Second, a similar point, the only Jew in the book is Herr Loewenthal, who is a believable character: whining, aggressive, fearful, the product of the centuries' ghettos. (The scene in which Freytag is forced to sit at table with him for the first time is a small gem of misadventure.) Miss Porter, I think, wanted to use Loewenthal's cringing behavior with his cabin-mate and others as a foretaste of the fact that still staggers young Israelis: that German Jews rarely resisted their oppressors. But as her group of Germans is too unrelievedly dark, so her single Jew gives too mean and sullen a picture. (Freytag's wife is described otherwise, but she is not present as a force in the book.)
These two criticisms merge in a greater issue. Miss Porter is writing of the "majestic and terrible failure" of Western man, but all one can feel on finishing this book is that if this is Western man, it is high time that he failed and there is little majesty or terror in it. As with the Germans and Jews, on a larger scale her portrait is incomplete if she meant Western man, entire, to be her protagonist. There is scant hint in it of what makes his failure worth regret, scant trace of lost possibilities of grandeur.
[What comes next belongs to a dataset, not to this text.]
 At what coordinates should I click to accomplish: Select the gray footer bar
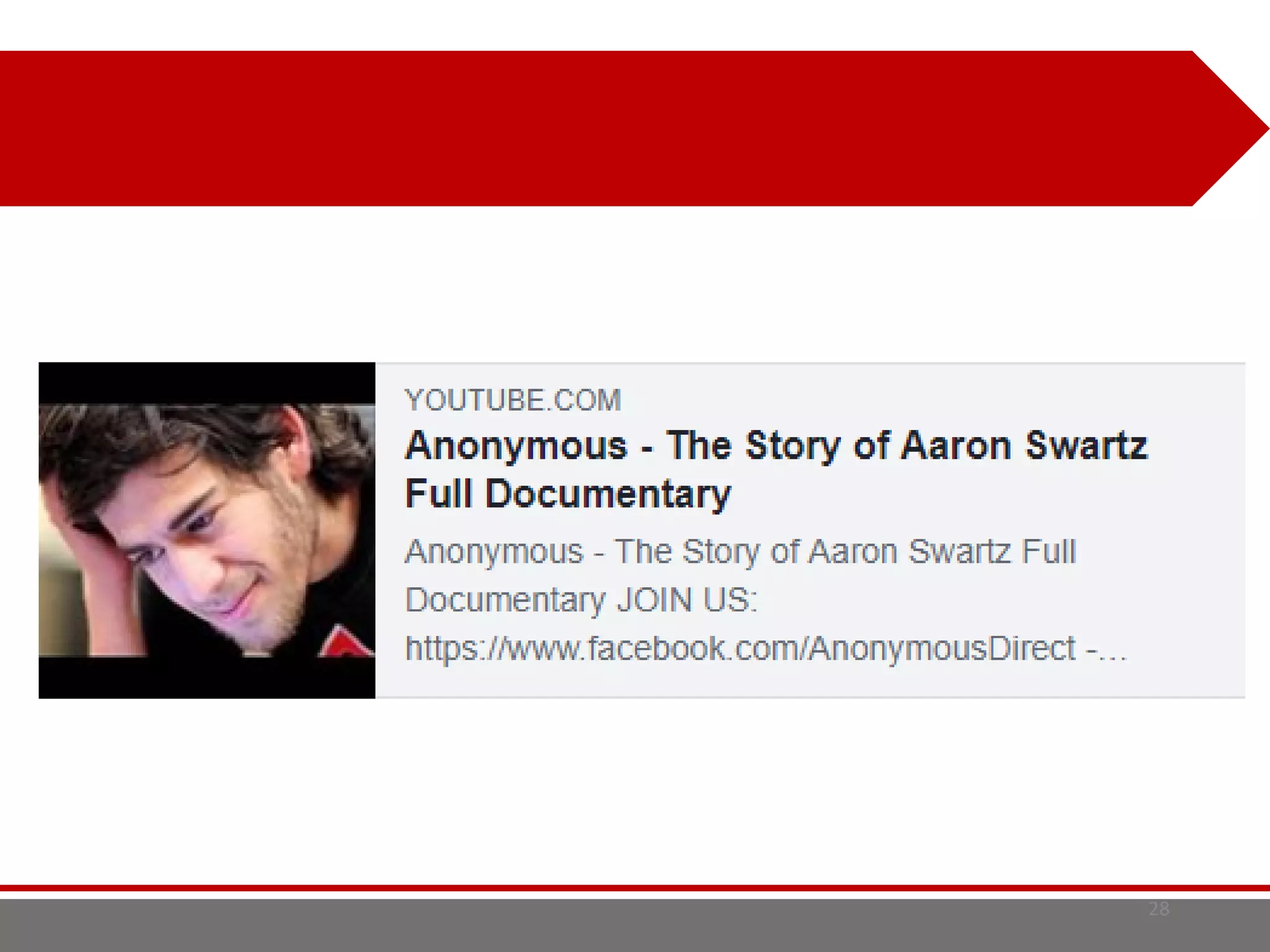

The book is thus less tragic than satiric; but satire about a huge complex of civilizations ceases to be satire and becomes misanthropy.
One does not urge a more sanguine view on Miss Porter; this in only to note some of the elements that keep us from the edge of the abyss she presumably wanted to show us. In his monograph on her four previous books, Harry John Mooney, Jr. writes of her autobiographical character, Miranda, and of Upton, the hero of The Leaning Tower: "Both Miranda's tragedy and Charles Upton's horror spring from contemporary history; they are the result of those hostile elements, only dimly perceived in the order of the world, which spell death for the individual plan for happiness." There is little of this tragedy or horror for any of the characters in this novel. Either they are satisfied with the world or (like the dancers) contemptuous of it or (like Jenny) flirtatious with its responsibilities. The title of the book becomes more literal than figurative, and the whole effect is smaller than we anticipated from Miss Porter's crowning work.
Stanley Kauffman is the film critic for The New Republic.